* **WHAT YOU NEED TO DO**: Rewrite the listing as a Markdown table with the columns Row and Line, starting at its first line and ending at the line containing "click(169, 74)". Leave out blank lines.

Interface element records
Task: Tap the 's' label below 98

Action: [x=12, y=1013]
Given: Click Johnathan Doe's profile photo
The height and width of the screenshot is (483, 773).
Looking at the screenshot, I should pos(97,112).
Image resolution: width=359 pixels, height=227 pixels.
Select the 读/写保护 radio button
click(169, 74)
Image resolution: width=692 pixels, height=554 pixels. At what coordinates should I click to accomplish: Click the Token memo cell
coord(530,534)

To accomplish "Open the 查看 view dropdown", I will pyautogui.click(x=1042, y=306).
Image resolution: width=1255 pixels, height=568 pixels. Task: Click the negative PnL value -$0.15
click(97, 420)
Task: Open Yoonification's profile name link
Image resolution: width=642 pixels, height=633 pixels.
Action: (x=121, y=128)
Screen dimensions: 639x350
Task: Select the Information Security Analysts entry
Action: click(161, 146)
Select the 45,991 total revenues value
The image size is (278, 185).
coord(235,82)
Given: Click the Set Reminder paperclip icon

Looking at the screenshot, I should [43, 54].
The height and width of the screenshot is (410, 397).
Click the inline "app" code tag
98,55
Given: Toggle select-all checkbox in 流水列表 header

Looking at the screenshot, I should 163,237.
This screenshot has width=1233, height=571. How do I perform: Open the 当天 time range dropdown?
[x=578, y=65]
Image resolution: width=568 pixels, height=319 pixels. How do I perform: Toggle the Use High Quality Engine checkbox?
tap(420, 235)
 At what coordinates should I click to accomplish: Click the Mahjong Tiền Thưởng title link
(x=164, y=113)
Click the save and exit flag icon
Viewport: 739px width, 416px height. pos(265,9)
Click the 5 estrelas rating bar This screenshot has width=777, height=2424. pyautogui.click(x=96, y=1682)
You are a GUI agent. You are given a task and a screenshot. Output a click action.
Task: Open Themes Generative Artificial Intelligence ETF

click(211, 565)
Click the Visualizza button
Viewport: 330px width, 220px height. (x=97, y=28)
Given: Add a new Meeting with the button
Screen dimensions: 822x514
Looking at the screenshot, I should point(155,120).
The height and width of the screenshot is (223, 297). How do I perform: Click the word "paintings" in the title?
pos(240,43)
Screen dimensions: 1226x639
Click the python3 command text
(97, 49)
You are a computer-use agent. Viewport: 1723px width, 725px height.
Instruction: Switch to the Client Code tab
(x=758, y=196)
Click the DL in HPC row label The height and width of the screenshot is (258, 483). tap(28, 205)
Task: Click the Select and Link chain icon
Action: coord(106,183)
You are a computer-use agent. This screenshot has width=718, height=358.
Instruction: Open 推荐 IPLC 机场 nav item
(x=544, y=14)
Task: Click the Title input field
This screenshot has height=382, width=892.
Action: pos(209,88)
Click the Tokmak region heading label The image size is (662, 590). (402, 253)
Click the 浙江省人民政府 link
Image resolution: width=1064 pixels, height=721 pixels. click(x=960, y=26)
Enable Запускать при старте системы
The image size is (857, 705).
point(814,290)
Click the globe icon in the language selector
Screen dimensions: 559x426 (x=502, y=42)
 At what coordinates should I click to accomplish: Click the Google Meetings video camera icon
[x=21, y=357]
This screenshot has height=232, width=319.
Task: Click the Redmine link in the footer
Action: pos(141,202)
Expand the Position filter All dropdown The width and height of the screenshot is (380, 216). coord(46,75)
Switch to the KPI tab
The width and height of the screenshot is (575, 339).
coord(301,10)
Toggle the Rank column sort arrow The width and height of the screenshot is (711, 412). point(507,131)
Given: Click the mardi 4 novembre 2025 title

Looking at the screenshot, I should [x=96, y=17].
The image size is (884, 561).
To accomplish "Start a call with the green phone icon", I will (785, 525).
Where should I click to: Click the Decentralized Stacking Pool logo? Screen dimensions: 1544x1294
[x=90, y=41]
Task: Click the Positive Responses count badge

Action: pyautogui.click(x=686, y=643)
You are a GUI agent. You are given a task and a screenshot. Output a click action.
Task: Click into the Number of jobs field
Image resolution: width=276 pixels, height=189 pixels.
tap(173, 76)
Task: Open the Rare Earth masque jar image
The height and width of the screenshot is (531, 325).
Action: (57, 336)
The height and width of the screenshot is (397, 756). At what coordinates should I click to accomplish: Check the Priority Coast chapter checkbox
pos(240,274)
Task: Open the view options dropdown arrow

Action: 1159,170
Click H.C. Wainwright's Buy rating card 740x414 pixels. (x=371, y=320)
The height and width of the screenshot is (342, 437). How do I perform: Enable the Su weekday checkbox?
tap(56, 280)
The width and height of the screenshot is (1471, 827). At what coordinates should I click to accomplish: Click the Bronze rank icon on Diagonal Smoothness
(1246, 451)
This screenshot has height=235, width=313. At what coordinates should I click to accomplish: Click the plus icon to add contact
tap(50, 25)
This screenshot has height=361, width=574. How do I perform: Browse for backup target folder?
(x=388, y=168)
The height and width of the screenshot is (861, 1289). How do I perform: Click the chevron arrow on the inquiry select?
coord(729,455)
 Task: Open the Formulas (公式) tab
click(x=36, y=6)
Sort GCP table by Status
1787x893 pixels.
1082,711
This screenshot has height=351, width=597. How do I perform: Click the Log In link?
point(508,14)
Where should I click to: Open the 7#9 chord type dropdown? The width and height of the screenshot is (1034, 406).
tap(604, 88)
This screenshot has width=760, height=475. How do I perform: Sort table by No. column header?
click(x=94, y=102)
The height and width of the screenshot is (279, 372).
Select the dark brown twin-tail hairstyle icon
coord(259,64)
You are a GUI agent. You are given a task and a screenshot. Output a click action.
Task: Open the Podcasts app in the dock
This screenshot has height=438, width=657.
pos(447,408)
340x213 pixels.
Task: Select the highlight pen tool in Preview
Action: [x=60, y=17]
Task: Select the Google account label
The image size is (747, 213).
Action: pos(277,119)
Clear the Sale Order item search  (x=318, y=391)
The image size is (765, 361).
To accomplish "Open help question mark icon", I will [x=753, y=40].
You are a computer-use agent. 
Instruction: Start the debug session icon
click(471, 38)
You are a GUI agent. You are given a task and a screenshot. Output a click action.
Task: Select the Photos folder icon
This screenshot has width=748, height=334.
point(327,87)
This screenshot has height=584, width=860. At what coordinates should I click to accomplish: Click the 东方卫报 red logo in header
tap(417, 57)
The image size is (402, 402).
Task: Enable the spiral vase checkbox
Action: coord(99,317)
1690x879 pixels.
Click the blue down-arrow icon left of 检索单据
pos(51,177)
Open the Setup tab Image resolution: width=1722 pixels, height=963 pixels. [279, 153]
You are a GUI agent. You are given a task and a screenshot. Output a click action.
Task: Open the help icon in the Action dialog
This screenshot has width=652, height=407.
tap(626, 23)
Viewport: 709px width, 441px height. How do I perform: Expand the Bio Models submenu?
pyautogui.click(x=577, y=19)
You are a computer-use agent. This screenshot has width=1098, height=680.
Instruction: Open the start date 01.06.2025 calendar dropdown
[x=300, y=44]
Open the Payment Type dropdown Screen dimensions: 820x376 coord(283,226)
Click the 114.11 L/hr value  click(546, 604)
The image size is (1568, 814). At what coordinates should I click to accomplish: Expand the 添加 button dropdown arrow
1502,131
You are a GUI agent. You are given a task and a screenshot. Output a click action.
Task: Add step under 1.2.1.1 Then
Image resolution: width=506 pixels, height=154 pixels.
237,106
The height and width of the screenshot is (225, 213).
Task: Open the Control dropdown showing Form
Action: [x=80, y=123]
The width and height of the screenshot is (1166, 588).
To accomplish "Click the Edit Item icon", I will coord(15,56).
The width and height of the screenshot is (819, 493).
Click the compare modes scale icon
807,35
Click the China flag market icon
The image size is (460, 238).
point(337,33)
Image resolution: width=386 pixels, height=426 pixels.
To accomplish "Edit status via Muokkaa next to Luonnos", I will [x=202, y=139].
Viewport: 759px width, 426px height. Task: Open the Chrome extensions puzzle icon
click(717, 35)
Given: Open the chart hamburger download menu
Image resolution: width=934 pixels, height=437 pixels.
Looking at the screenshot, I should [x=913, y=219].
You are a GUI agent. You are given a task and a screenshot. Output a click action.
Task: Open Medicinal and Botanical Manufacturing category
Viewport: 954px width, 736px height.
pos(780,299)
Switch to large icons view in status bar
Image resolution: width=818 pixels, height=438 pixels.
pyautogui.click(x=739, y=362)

* **COMPLETE ANSWER**:
| Row | Line |
|---|---|
| 1 | Task: Tap the 's' label below 98 |
| 2 | Action: [x=12, y=1013] |
| 3 | Given: Click Johnathan Doe's profile photo |
| 4 | The height and width of the screenshot is (483, 773). |
| 5 | Looking at the screenshot, I should pos(97,112). |
| 6 | Image resolution: width=359 pixels, height=227 pixels. |
| 7 | Select the 读/写保护 radio button |
| 8 | click(169, 74) |